Institutionally, the Task Force recommends creation of a National Ocean Council (replacing the current Committee on Ocean Policy). The Council would be an unwieldy place to actually make or implement policy, since it would include the leaders of all the cabinet and other major executive branch agencies with an interest in the oceans. But the Task Force would solve that problem by designating strong chairs and moving most of the Council’s actual business to subcommittees. The Chair of the Council on Environmental Quality and Director of the Office of Science and Technology Policy would co-chair the Council, giving it a firm environmental and science bent. Together, they would directly advise the President (who seems to be taking a refreshingly direct interest in ocean policy), and bring to the President’s ear any disputes that could not be resolved within the Council. It looks like most of the work of the Council would be done by a steering committee consisting of the co-chairs and representatives of two subcommittees, one focused on resource management and the other on science and technology.

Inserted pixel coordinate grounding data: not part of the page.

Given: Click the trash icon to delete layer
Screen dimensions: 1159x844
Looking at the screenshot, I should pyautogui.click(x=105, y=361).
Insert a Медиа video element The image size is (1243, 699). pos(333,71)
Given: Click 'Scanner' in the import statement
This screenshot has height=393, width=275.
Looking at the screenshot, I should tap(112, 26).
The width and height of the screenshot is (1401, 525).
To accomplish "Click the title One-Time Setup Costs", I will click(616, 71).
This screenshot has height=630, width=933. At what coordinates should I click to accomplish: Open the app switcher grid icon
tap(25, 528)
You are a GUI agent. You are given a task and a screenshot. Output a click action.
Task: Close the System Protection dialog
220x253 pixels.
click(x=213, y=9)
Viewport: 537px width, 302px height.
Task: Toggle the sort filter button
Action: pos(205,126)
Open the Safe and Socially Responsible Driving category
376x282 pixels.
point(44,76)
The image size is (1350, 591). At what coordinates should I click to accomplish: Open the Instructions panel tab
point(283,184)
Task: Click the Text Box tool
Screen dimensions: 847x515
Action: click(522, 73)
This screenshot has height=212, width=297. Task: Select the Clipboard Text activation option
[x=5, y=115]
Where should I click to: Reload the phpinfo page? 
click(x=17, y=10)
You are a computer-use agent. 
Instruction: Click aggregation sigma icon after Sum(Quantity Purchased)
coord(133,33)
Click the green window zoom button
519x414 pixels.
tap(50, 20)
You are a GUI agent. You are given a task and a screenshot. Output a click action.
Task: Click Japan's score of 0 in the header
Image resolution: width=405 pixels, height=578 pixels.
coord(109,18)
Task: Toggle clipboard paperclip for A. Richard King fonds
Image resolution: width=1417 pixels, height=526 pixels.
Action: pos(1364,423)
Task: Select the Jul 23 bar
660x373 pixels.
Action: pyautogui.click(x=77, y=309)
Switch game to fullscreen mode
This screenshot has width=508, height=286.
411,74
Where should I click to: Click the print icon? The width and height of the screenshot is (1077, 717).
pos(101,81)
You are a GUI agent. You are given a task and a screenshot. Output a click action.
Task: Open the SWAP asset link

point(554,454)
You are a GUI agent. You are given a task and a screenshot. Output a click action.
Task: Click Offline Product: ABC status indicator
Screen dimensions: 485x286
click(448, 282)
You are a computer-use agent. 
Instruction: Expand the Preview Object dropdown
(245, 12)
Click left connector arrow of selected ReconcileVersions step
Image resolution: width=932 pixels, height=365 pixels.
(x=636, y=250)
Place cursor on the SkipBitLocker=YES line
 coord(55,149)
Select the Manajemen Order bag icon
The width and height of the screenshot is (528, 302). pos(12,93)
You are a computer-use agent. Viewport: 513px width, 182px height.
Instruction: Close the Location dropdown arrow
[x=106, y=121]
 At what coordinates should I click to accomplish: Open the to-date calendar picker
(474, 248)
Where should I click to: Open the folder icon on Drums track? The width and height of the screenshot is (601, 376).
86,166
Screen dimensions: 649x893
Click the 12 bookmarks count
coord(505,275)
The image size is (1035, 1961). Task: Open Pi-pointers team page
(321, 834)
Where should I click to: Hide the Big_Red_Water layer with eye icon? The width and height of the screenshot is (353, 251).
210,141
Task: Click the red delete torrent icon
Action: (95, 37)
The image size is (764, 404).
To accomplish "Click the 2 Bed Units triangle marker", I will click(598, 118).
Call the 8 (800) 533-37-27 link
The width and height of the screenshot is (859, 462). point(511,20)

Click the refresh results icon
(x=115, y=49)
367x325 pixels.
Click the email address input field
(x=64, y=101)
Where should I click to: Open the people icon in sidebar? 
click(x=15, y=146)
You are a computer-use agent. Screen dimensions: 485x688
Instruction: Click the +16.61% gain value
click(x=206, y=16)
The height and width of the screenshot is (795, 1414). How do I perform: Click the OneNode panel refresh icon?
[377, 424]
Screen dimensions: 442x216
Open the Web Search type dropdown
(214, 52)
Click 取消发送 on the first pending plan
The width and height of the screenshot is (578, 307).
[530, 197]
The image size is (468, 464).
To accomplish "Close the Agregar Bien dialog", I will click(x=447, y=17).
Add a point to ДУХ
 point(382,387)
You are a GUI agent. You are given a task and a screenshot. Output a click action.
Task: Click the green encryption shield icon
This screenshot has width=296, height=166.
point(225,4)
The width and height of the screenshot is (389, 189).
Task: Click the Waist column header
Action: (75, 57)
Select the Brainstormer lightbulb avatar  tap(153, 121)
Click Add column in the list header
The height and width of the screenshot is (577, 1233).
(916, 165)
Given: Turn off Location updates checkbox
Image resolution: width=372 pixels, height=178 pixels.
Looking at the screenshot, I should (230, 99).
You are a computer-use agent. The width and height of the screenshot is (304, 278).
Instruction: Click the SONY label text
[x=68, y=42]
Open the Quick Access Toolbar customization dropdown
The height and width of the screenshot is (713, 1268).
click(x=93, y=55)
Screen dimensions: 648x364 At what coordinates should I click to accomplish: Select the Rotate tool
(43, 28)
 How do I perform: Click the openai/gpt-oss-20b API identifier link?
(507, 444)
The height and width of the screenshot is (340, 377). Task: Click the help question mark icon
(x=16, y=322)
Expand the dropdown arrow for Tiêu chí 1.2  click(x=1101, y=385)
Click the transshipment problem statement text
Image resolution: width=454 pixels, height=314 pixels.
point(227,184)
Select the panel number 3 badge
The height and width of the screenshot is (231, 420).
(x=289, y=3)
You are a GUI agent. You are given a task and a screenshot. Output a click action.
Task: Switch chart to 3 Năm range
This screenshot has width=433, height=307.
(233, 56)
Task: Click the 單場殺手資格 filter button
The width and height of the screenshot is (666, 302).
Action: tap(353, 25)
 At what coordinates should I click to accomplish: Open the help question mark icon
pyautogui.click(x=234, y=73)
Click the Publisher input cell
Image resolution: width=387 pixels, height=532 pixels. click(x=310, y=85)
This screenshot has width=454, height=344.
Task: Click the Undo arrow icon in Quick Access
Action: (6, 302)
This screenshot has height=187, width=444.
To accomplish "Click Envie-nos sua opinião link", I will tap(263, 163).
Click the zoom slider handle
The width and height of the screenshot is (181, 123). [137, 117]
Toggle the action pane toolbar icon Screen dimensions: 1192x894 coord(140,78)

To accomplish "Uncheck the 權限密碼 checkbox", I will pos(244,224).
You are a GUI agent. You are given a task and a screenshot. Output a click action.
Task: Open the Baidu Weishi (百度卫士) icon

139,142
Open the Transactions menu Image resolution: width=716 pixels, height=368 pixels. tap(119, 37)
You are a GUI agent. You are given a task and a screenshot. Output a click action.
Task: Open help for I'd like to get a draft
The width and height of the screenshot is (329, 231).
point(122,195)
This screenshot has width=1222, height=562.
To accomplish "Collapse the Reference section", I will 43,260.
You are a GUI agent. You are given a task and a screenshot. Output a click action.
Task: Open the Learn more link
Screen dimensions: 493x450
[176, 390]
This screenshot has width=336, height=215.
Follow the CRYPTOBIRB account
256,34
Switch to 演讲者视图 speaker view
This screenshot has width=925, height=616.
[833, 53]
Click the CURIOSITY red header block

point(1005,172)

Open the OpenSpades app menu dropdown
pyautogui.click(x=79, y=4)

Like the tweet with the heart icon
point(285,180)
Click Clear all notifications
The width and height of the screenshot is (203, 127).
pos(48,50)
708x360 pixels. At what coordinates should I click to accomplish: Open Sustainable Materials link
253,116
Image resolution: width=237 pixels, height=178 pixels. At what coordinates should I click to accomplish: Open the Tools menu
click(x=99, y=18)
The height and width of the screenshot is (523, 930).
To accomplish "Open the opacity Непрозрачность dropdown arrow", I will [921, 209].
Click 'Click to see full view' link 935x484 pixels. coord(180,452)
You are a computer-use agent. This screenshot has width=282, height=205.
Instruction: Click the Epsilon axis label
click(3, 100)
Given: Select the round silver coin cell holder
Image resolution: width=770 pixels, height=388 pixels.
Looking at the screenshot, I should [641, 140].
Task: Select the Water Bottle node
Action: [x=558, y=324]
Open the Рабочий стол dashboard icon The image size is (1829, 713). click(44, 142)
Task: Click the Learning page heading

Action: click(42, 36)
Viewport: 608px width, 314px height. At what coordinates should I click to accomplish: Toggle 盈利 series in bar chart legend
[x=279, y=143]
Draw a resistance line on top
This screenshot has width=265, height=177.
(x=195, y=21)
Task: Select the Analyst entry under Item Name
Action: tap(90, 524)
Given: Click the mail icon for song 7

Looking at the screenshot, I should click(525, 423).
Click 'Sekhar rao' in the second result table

Finally, the Interim Report sets out a series of proposed national priority objectives, including the use of ecosystem-based management, coastal and marine spatial planning (i.e. zoning), increasing knowledge and public education, and improving coordination among federal and other authorities.
This Report is an auspicious start to the Task Force’s work. It identifies the key issues and proposes a strong national policy of protecting the oceans, together with what looks to be an effective institutional framework for putting that policy into effect. Hopefully the President will act, soon, on these recommendations. Meanwhile, the Task Force will be turning its attention for the rest of the year to a more detailed look at how to implement coastal and marine spatial planning at the national level.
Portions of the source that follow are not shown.